On May 19, well after deaths in long-term care had come to dominate the fatality data in Minnesota, Chris Serres reported in the Star Tribune that the Minnesota Department of Health had evacuated COVID-19 patients from hospitals to nursing homes early in the epidemic. “Minnesota hospitals have since discharged dozens of infected patients to nursing homes, including facilities that have undergone large and deadly outbreaks of the disease, state records show.” While the Walz administration has somehow escaped criticism in the local media, Minnesota’s nursing home crisis has become a national disgrace.
What is to be done?
Neither Walz nor Commissioner Malcolm responded to our request for an interview in connection with this article. Three months after Walz began issuing shutdown orders, it seems clear that they went much too far, failed to protect Minnesota’s most vulnerable citizens, did vast and needless damage to the state’s economy, and were at all times unsupported by the data. It is not apparent that Walz has sought advice beyond a small circle of supposed experts or his own partisan colleagues. The lack of a critical press has served him especially poorly in this respect.
Minnesotans often feel a keen rivalry with Wisconsin, a state with similar population size, composition and density. On May 13, that state voided its shutdown order. There was no uptick in cases or deaths. In fact, throughout the epidemic, Wisconsin has had fewer cases and
deaths, including fewer deaths among long-term care residents, while conducting the same number of tests. Wisconsin demonstrates the lack of necessity for extreme shutdowns, and the ability to trust citizens to make their own decisions on their risk and how to protect themselves. Walz suggested that the science of the epidemic was somehow different in Wisconsin and has refused to relinquish his dictatorial emergency powers and show trust in Minnesotans.

> TASK INSTRUCTIONS
Rewrite the paragraph beginning "Neither Walz nor Commissioner Malcolm" from the excerpt on Minnesota's COVID-19 response as a short list that keeps its main facts. Use only the excerpt on Minnesota's COVID-19 response for the work here.

> PROVIDED MATERIAL
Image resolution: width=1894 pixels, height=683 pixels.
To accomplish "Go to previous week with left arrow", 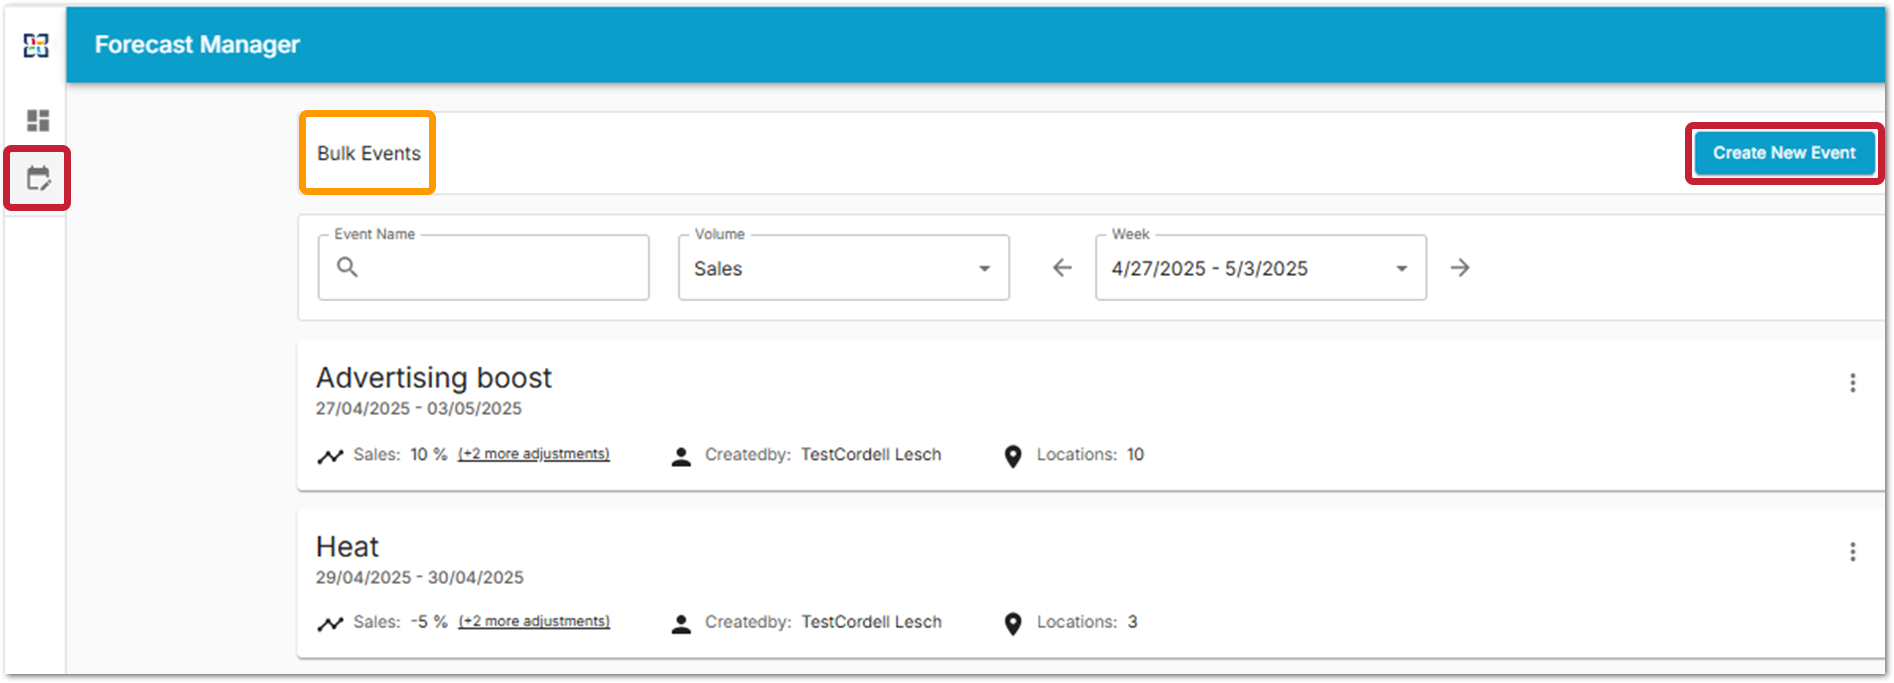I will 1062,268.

...

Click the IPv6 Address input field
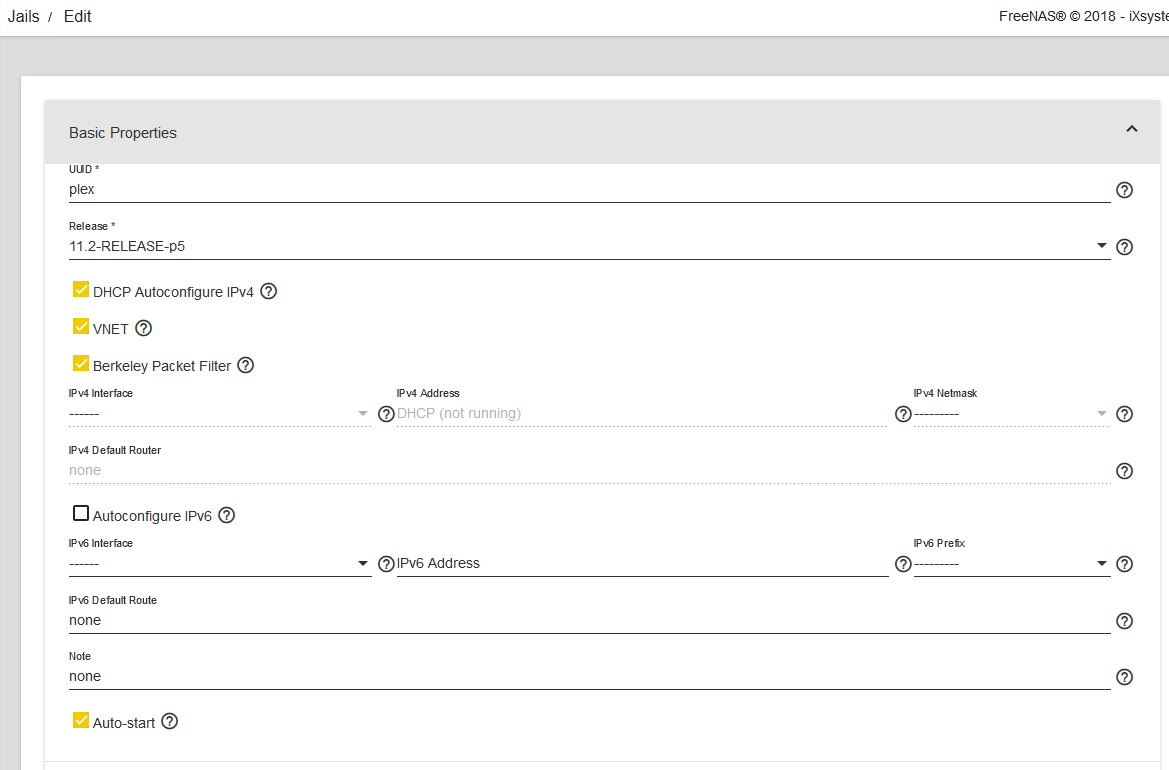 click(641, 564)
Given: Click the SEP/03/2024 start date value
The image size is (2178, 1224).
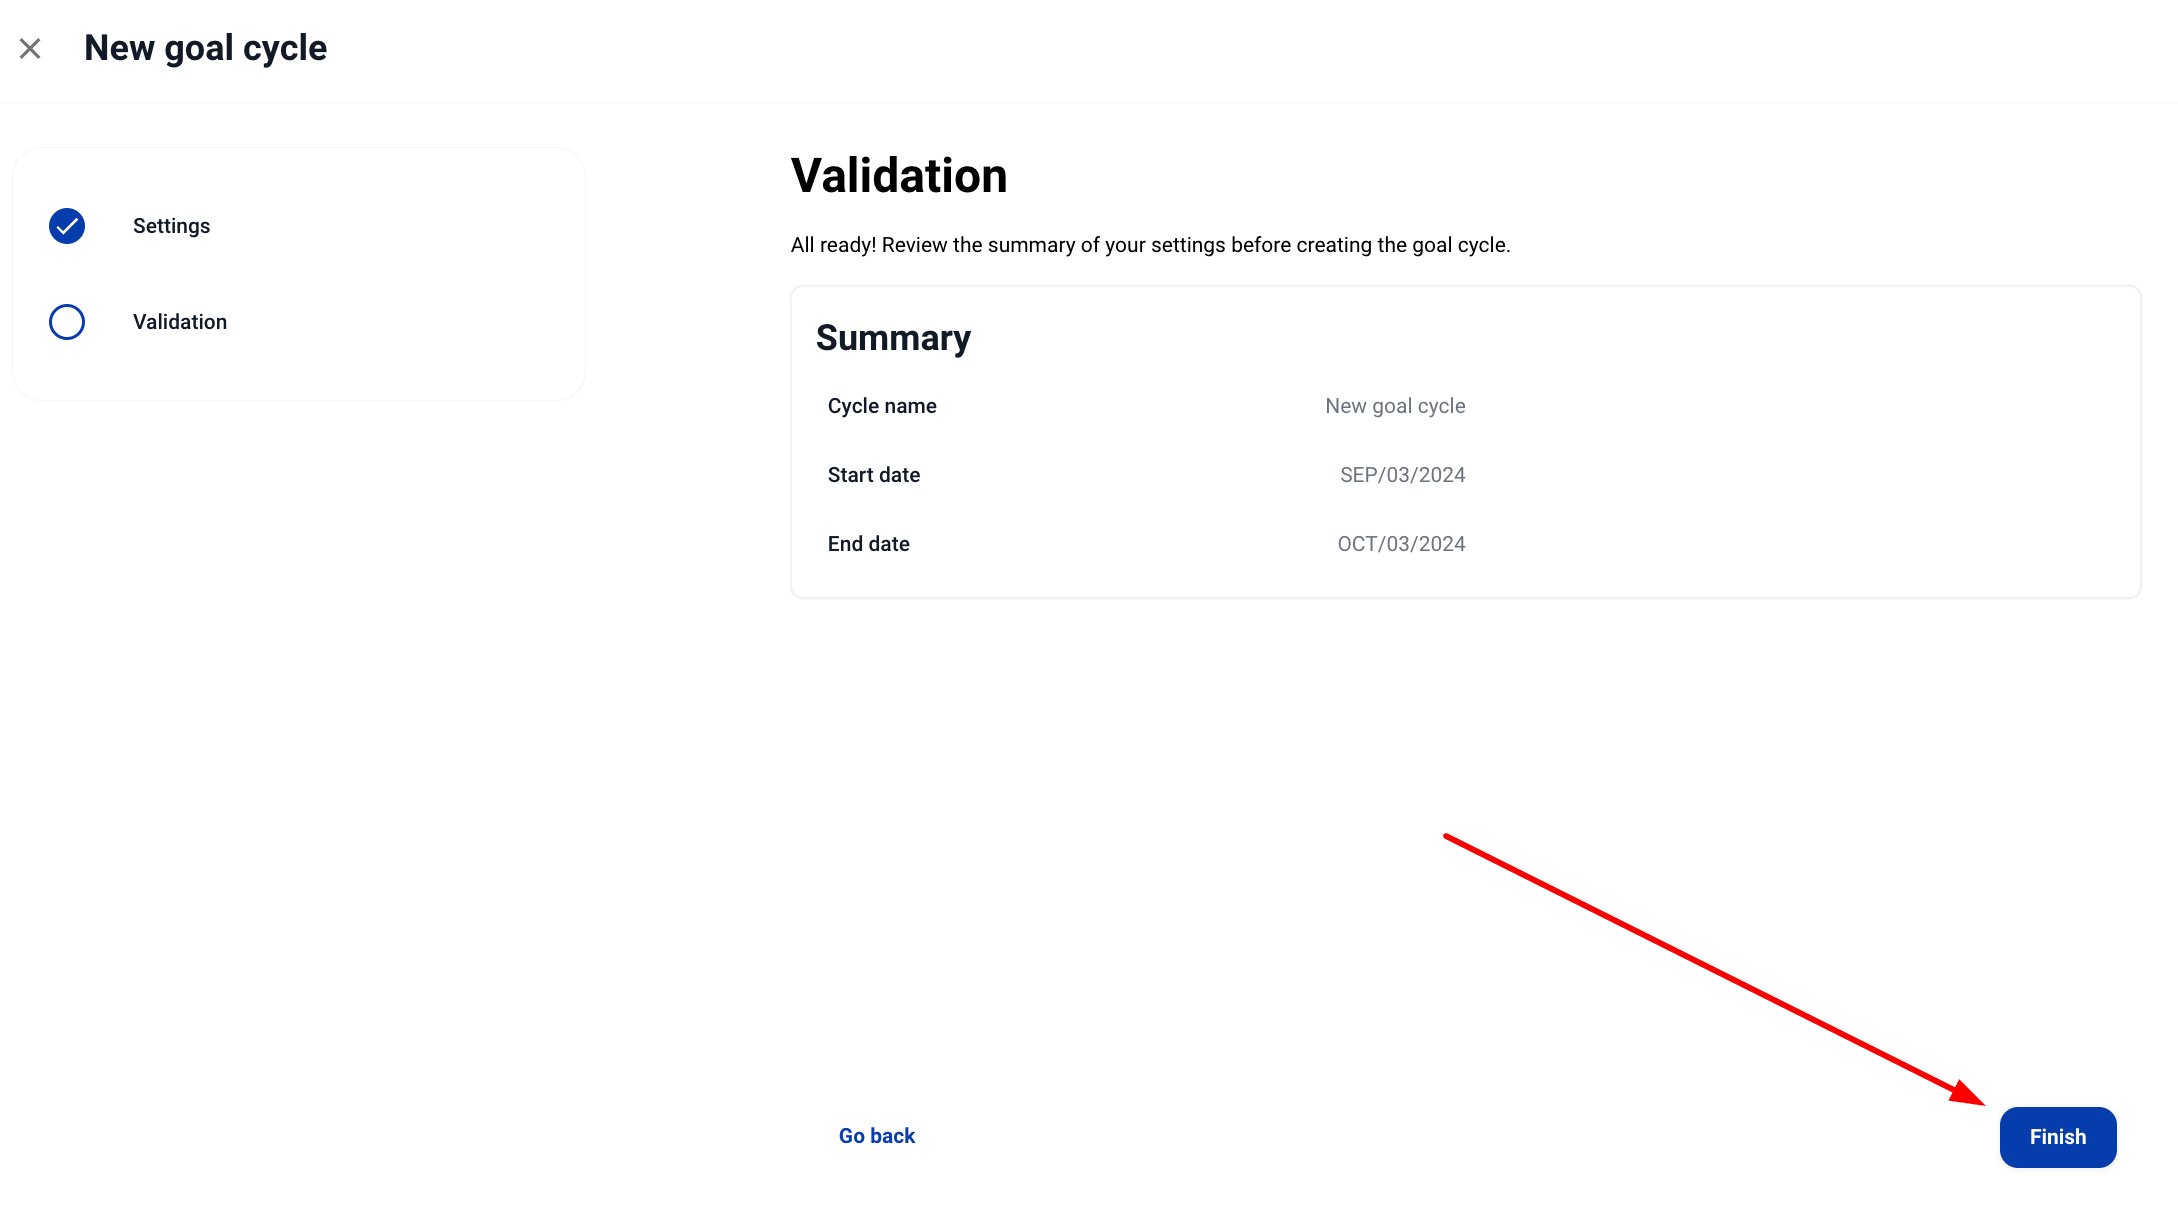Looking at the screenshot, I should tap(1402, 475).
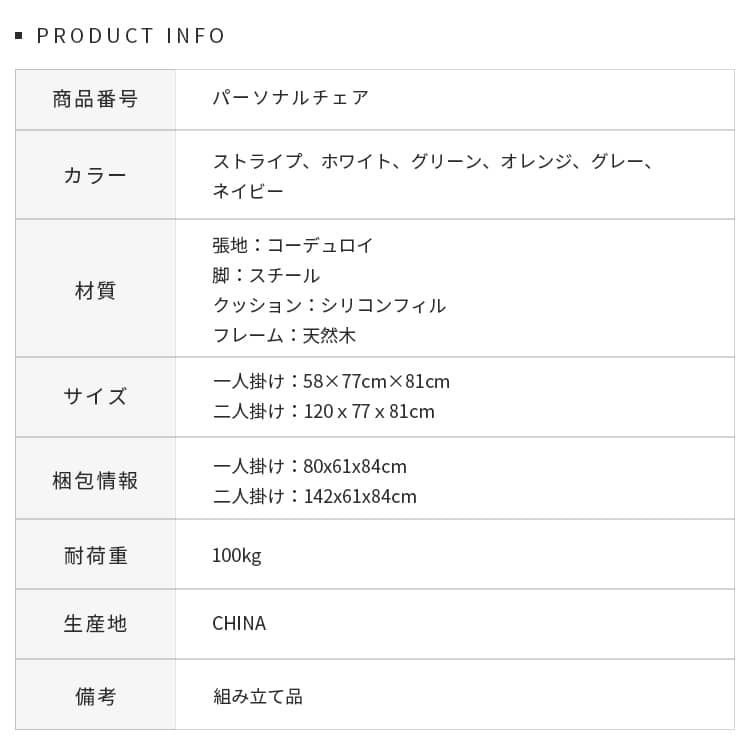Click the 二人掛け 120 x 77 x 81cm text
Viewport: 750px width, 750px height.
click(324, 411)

> EXERCISE ANSWER
- Walz and Commissioner Malcolm did not respond to a request for an interview for the article.
- Three months after Walz began issuing shutdown orders, the orders appear to have gone much too far.
- The orders failed to protect Minnesota's most vulnerable citizens and did vast, needless damage to the state's economy.
- The data never supported them.
- Walz seems to have sought advice only from a small circle of supposed experts or his own partisan colleagues.
- The lack of a critical press has served him especially poorly in this respect.